Omar Oslet Rivera-Garibay, chercheur à l'Institut des sciences marines et de limnologie de l'Université nationale autonome du Mexique, a documenté la vie de ces pêcheurs dans une étude récente . Lui et ses collègues rapportent que si les membres de la coopérative de pêche Pescadores de Puerto Morelos récoltent et vendent des produits de la mer de grande valeur pour satisfaire l'appétit des touristes, ils ne conservent que le poisson pêché près des plages de la ville pour leur propre consommation. Ce poisson a peu de valeur commerciale et est contaminé par de minuscules fragments de plastique.

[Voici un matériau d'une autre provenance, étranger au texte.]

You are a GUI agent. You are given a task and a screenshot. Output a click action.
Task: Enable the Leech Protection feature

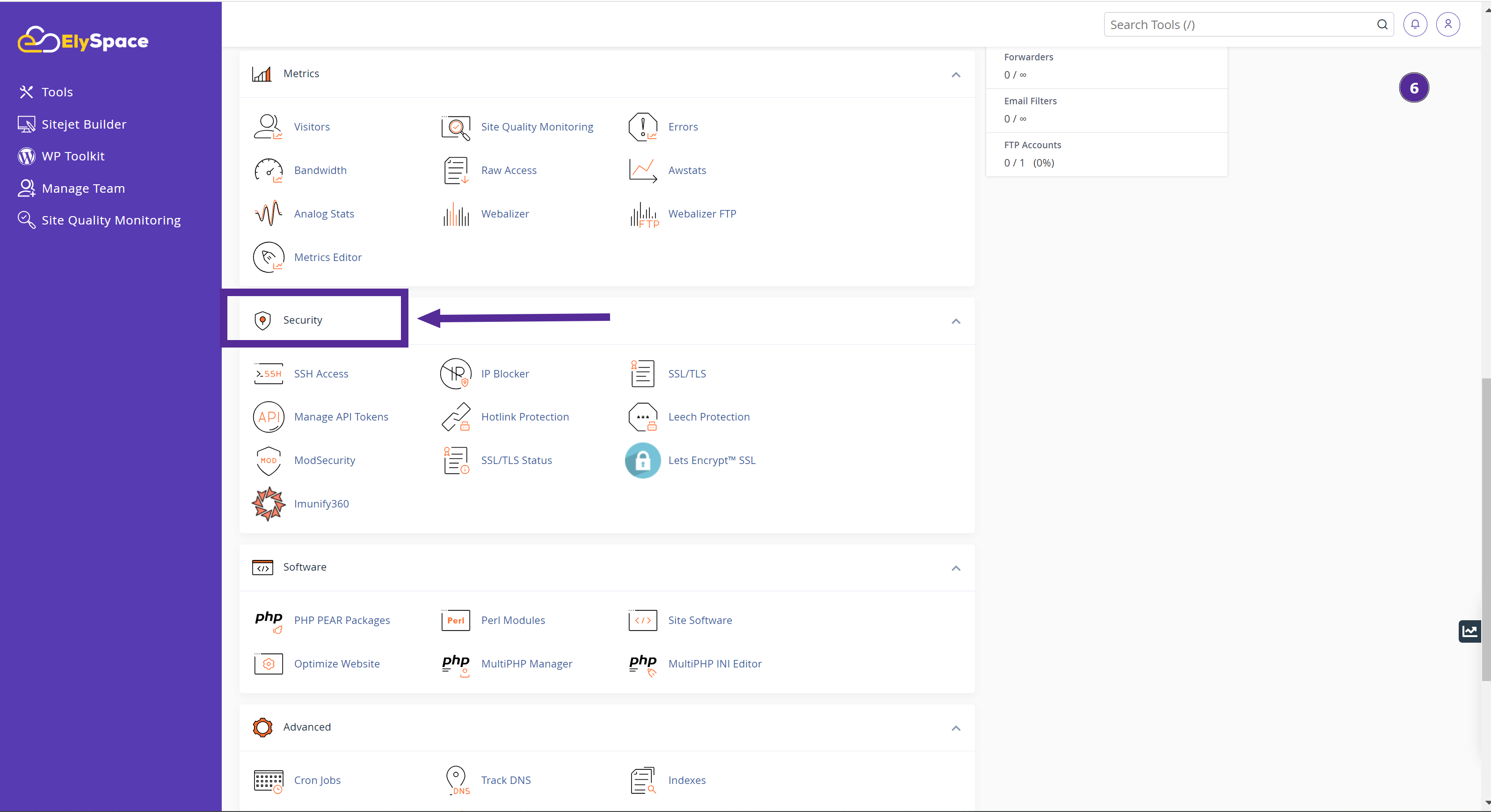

Dans le cadre de leurs recherches, Rivera-Garibay et son équipe ont capturé 424 poissons de 29 espèces différentes en utilisant les mêmes méthodes que les partenaires de la coopérative. Tous ont été disséqués, et leur tube digestif a été prélevé et examiné. Des contaminants ont été détectés chez 57 % des poissons, et plus d'un millier de particules de microplastique ont été récupérées. L'étude a révélé que « les poissons pêchés à la ligne à main dans les eaux peu profondes près des côtes présentaient une quantité significativement plus importante de microplastiques dans leurs intestins que ceux pêchés en eaux plus profondes ».

Pendant la saison de fermeture, les membres de la coopérative n'utilisent que des méthodes comme cette « ligne chapelet » avec plusieurs leurres.

Photographie : Ricardo Hernández

La pêche à la ligne est une méthode traditionnelle utilisée depuis longtemps dans les eaux peu profondes près de Puerto Morelos. Elle se compose simplement d'une ligne et d'un hameçon, et permet de capturer des poissons comme le tambour, comestible mais peu rentable. Deux autres méthodes permettent de capturer des espèces plus prisées. La línea de rosario (« ligne de rosaire »), composée de plusieurs lignes munies d'hameçons ramifiés, est utilisée en eaux plus profondes, à environ 20 milles nautiques des côtes. Elle permet de capturer des vivaneaux, des mérous et des poissons-cochons. Le homard est pêché en apnée au fusil harpon.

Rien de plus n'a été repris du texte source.